It’s 6 am and I’m standing on the port side deck in the damp, chilly air. The moon is full and still high above the horizon. Orion and Gemini are almost directly overhead in the clear dark sky. All around are the sounds of land, waking birds, cicadas, peepers, and off in the distance, the muezzin. I’m remembering the sounds of the sea.
It’s been a long time since the magical night watches of a long passage. Far from land in deep water there’s little chance of encountering another vessel and I loved the 360° horizon, our tiny boat an insignificant dot suspended in what seems like outer space except for the rhythm of the ocean swell and the distinctive creaks and moans of a sailboat underway.
I grab my flip flops and a camera and walk in the dark to the other side of the island to watch the sun turn the clouds to gold. Two herons wade along the shore, pecking for breakfast at low tide, and as the sky brightens more birds join the chorus.
The sun breaks the horizon and just like that, it’s morning and the sky is a brilliant blue, with billowing clouds marching up the Malacca Strait to the west. A troop of macaques makes their way through the treetops and down to the water. More and more monkeys arrive until there must be 30 or so, the young ones racing up and down the tree trunks while the godfathers guard the perimeter on the ground.
I leave the shelter of the trees and I can see both the rising sun and the full moon from one vantage point, a phenomenon that never fails to bring me joy. I love living this close to nature, where the weather informs what you do on any given day, where the soundtrack is provided by birds and insects and other creatures, by the wind in the trees and in the rigging. These early mornings are precious to me, a walking meditation.
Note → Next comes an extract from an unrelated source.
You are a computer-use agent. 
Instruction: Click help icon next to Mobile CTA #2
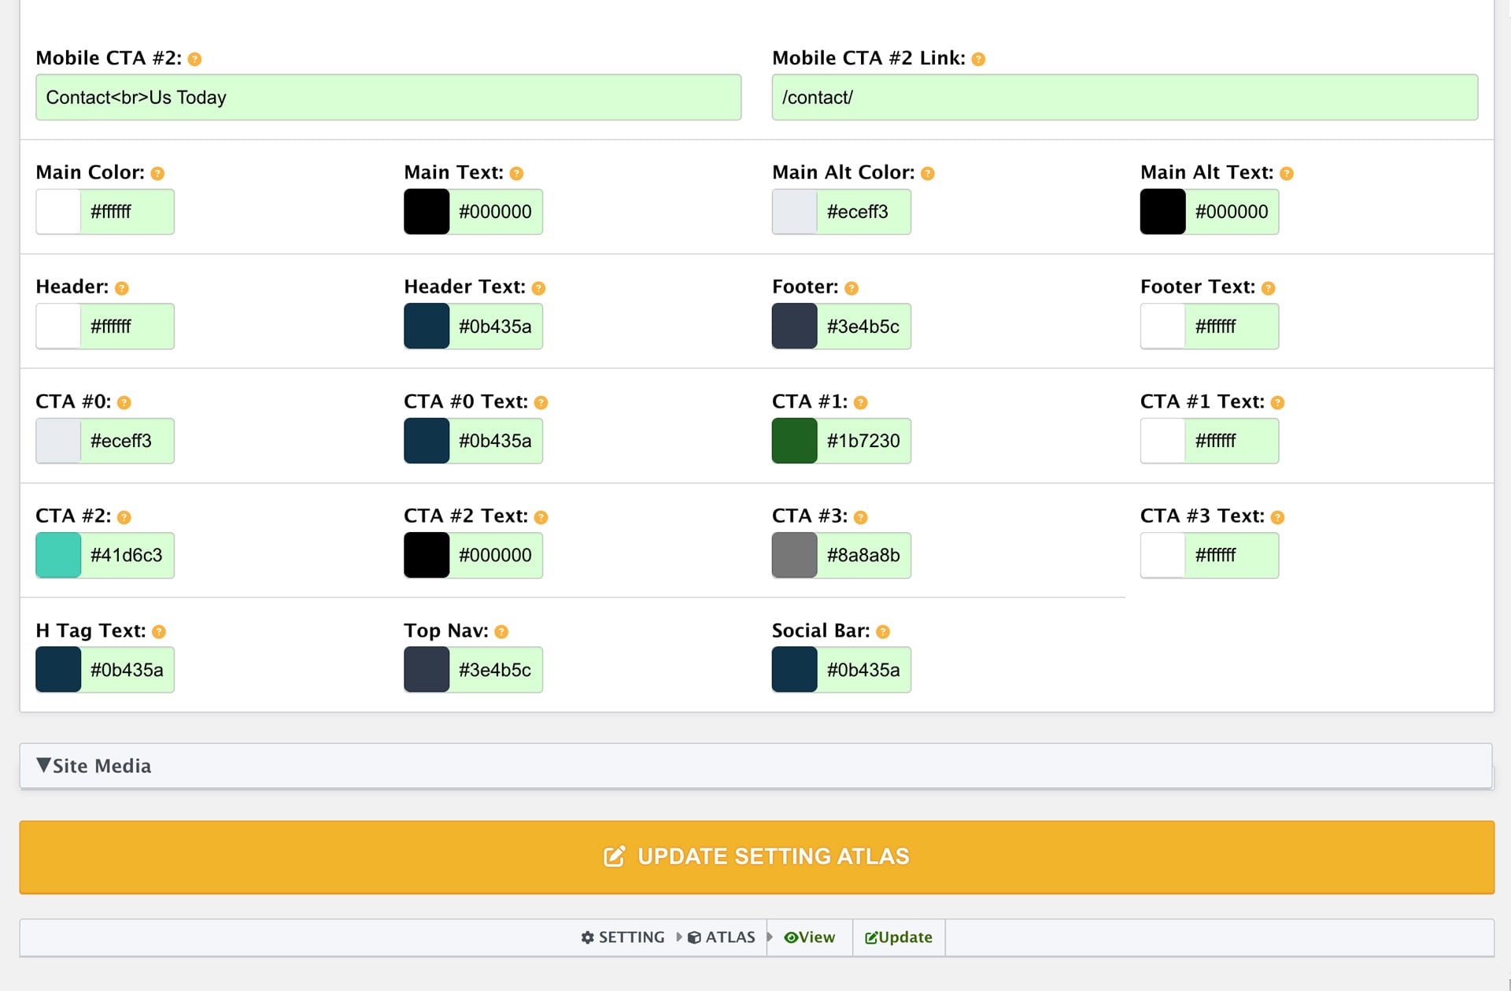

We have sold Escape Velocity, our magic carpet, our life. Change is always hard and the next few weeks will be especially challenging as we transition away from this island that has sheltered us for nearly three years, from this vessel that has been our home for more than nine years. We will be off the water for the time being while we do some land travel to places we can’t sail to. We’re going to indulge in a buffer somewhere and take time to recover from the stress of the sale and the move before we fly back to the States to visit family for the holidays.
What comes next after that we haven’t a clue.
Back at the boat, I’m having coffee in the cockpit. A troop of monkeys is making a racket near the end of the hardstand, and I can hear at least five different birdsongs. Other than that, the marina is silent. Soon the boatyard will come alive with the sounds of sanding and grinding, and carts and bicycles rumbling along the docks. That’ll be time for me to get busy packing.